### Given entries

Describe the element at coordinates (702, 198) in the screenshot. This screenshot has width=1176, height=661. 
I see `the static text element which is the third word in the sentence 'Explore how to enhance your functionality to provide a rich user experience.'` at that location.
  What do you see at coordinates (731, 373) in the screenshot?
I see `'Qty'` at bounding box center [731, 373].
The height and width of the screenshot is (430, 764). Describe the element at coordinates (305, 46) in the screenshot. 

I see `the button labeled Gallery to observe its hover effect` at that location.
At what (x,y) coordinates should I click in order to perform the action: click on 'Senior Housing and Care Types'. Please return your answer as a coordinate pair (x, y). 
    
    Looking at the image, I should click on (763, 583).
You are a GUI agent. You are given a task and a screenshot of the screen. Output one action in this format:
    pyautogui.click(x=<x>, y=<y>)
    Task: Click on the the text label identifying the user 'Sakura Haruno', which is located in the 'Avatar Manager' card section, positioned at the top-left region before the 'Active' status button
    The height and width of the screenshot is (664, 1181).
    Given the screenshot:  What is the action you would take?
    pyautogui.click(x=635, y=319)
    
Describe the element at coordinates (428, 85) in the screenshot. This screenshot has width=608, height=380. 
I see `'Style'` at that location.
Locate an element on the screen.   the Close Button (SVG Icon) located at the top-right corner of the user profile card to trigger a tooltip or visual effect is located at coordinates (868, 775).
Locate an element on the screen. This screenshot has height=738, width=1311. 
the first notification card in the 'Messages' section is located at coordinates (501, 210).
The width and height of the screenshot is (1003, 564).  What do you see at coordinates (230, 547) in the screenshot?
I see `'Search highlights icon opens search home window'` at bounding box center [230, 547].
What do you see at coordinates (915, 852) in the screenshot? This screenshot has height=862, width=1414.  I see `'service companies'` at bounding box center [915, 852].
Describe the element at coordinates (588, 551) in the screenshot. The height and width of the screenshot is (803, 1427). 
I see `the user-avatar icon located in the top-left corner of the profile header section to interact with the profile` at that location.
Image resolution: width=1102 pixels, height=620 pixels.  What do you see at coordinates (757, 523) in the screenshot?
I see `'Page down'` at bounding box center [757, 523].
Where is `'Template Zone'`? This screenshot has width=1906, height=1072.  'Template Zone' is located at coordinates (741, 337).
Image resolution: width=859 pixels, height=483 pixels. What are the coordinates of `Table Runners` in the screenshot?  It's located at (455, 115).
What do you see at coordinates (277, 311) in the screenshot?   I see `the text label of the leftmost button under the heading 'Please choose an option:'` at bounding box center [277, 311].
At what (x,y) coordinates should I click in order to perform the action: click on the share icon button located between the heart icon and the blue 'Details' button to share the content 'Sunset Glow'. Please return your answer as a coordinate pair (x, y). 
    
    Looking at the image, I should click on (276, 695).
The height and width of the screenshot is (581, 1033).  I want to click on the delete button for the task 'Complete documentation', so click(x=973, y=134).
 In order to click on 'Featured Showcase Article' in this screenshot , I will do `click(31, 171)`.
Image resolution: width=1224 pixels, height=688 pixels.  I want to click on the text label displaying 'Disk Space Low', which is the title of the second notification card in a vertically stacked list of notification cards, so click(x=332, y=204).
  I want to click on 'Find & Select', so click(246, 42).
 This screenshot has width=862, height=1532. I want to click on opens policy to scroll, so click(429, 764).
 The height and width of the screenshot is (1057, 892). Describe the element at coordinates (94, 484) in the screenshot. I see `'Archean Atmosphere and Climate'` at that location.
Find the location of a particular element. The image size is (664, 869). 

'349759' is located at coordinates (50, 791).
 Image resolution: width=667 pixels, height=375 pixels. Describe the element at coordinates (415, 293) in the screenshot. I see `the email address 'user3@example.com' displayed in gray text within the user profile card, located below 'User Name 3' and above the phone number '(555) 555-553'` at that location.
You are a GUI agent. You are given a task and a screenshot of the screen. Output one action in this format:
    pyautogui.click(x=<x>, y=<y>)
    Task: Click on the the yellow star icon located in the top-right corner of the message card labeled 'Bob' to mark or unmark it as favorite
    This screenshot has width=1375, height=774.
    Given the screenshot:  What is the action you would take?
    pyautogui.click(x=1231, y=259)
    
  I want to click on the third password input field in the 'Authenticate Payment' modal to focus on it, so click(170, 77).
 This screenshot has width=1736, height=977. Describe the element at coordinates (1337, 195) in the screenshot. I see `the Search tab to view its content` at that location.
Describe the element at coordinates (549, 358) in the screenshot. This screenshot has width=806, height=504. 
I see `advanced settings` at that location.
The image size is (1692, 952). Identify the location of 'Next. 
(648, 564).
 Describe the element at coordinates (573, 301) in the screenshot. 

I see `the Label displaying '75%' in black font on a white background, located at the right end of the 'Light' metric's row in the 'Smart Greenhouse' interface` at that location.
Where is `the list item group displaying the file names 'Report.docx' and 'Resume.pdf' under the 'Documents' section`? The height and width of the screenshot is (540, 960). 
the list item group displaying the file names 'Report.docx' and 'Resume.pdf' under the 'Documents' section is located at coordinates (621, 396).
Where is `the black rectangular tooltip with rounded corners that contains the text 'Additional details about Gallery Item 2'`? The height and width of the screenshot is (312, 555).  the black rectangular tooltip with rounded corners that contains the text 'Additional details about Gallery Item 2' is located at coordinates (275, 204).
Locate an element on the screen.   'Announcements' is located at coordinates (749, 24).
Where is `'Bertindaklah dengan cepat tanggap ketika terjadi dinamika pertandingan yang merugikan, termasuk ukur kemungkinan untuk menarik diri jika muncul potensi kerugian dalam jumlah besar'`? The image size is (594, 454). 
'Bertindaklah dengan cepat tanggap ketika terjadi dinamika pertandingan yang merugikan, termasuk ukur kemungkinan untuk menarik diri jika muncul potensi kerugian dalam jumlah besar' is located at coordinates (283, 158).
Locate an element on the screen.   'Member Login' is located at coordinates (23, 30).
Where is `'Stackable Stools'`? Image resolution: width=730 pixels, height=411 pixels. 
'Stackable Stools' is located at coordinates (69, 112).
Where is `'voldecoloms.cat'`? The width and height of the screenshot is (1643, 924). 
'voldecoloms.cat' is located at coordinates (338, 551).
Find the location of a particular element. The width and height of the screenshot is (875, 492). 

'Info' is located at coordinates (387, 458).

### Direction
Reproduce all of the material above, swapping "Locate an element on the screen" for "Find an element in the screenshot" wherever it appears and leaving everything else unchanged.

### Solution to this task
Describe the element at coordinates (702, 198) in the screenshot. This screenshot has width=1176, height=661. 
I see `the static text element which is the third word in the sentence 'Explore how to enhance your functionality to provide a rich user experience.'` at that location.
  What do you see at coordinates (731, 373) in the screenshot?
I see `'Qty'` at bounding box center [731, 373].
The height and width of the screenshot is (430, 764). Describe the element at coordinates (305, 46) in the screenshot. 

I see `the button labeled Gallery to observe its hover effect` at that location.
At what (x,y) coordinates should I click in order to perform the action: click on 'Senior Housing and Care Types'. Please return your answer as a coordinate pair (x, y). 
    
    Looking at the image, I should click on (763, 583).
You are a GUI agent. You are given a task and a screenshot of the screen. Output one action in this format:
    pyautogui.click(x=<x>, y=<y>)
    Task: Click on the the text label identifying the user 'Sakura Haruno', which is located in the 'Avatar Manager' card section, positioned at the top-left region before the 'Active' status button
    The height and width of the screenshot is (664, 1181).
    Given the screenshot:  What is the action you would take?
    pyautogui.click(x=635, y=319)
    
Describe the element at coordinates (428, 85) in the screenshot. This screenshot has width=608, height=380. 
I see `'Style'` at that location.
Find an element in the screenshot.   the Close Button (SVG Icon) located at the top-right corner of the user profile card to trigger a tooltip or visual effect is located at coordinates (868, 775).
Find an element in the screenshot. This screenshot has height=738, width=1311. 
the first notification card in the 'Messages' section is located at coordinates (501, 210).
The width and height of the screenshot is (1003, 564).  What do you see at coordinates (230, 547) in the screenshot?
I see `'Search highlights icon opens search home window'` at bounding box center [230, 547].
What do you see at coordinates (915, 852) in the screenshot? This screenshot has height=862, width=1414.  I see `'service companies'` at bounding box center [915, 852].
Describe the element at coordinates (588, 551) in the screenshot. The height and width of the screenshot is (803, 1427). 
I see `the user-avatar icon located in the top-left corner of the profile header section to interact with the profile` at that location.
Image resolution: width=1102 pixels, height=620 pixels.  What do you see at coordinates (757, 523) in the screenshot?
I see `'Page down'` at bounding box center [757, 523].
Where is `'Template Zone'`? This screenshot has width=1906, height=1072.  'Template Zone' is located at coordinates (741, 337).
Image resolution: width=859 pixels, height=483 pixels. What are the coordinates of `Table Runners` in the screenshot?  It's located at (455, 115).
What do you see at coordinates (277, 311) in the screenshot?   I see `the text label of the leftmost button under the heading 'Please choose an option:'` at bounding box center [277, 311].
At what (x,y) coordinates should I click in order to perform the action: click on the share icon button located between the heart icon and the blue 'Details' button to share the content 'Sunset Glow'. Please return your answer as a coordinate pair (x, y). 
    
    Looking at the image, I should click on (276, 695).
The height and width of the screenshot is (581, 1033).  I want to click on the delete button for the task 'Complete documentation', so click(x=973, y=134).
 In order to click on 'Featured Showcase Article' in this screenshot , I will do `click(31, 171)`.
Image resolution: width=1224 pixels, height=688 pixels.  I want to click on the text label displaying 'Disk Space Low', which is the title of the second notification card in a vertically stacked list of notification cards, so click(x=332, y=204).
  I want to click on 'Find & Select', so click(246, 42).
 This screenshot has width=862, height=1532. I want to click on opens policy to scroll, so click(429, 764).
 The height and width of the screenshot is (1057, 892). Describe the element at coordinates (94, 484) in the screenshot. I see `'Archean Atmosphere and Climate'` at that location.
Find the location of a particular element. The image size is (664, 869). 

'349759' is located at coordinates (50, 791).
 Image resolution: width=667 pixels, height=375 pixels. Describe the element at coordinates (415, 293) in the screenshot. I see `the email address 'user3@example.com' displayed in gray text within the user profile card, located below 'User Name 3' and above the phone number '(555) 555-553'` at that location.
You are a GUI agent. You are given a task and a screenshot of the screen. Output one action in this format:
    pyautogui.click(x=<x>, y=<y>)
    Task: Click on the the yellow star icon located in the top-right corner of the message card labeled 'Bob' to mark or unmark it as favorite
    This screenshot has width=1375, height=774.
    Given the screenshot:  What is the action you would take?
    pyautogui.click(x=1231, y=259)
    
  I want to click on the third password input field in the 'Authenticate Payment' modal to focus on it, so click(170, 77).
 This screenshot has width=1736, height=977. Describe the element at coordinates (1337, 195) in the screenshot. I see `the Search tab to view its content` at that location.
Describe the element at coordinates (549, 358) in the screenshot. This screenshot has width=806, height=504. 
I see `advanced settings` at that location.
The image size is (1692, 952). Identify the location of 'Next. 
(648, 564).
 Describe the element at coordinates (573, 301) in the screenshot. 

I see `the Label displaying '75%' in black font on a white background, located at the right end of the 'Light' metric's row in the 'Smart Greenhouse' interface` at that location.
Where is `the list item group displaying the file names 'Report.docx' and 'Resume.pdf' under the 'Documents' section`? The height and width of the screenshot is (540, 960). 
the list item group displaying the file names 'Report.docx' and 'Resume.pdf' under the 'Documents' section is located at coordinates (621, 396).
Where is `the black rectangular tooltip with rounded corners that contains the text 'Additional details about Gallery Item 2'`? The height and width of the screenshot is (312, 555).  the black rectangular tooltip with rounded corners that contains the text 'Additional details about Gallery Item 2' is located at coordinates (275, 204).
Find an element in the screenshot.   'Announcements' is located at coordinates (749, 24).
Where is `'Bertindaklah dengan cepat tanggap ketika terjadi dinamika pertandingan yang merugikan, termasuk ukur kemungkinan untuk menarik diri jika muncul potensi kerugian dalam jumlah besar'`? The image size is (594, 454). 
'Bertindaklah dengan cepat tanggap ketika terjadi dinamika pertandingan yang merugikan, termasuk ukur kemungkinan untuk menarik diri jika muncul potensi kerugian dalam jumlah besar' is located at coordinates (283, 158).
Find an element in the screenshot.   'Member Login' is located at coordinates (23, 30).
Where is `'Stackable Stools'`? Image resolution: width=730 pixels, height=411 pixels. 
'Stackable Stools' is located at coordinates (69, 112).
Where is `'voldecoloms.cat'`? The width and height of the screenshot is (1643, 924). 
'voldecoloms.cat' is located at coordinates (338, 551).
Find the location of a particular element. The width and height of the screenshot is (875, 492). 

'Info' is located at coordinates (387, 458).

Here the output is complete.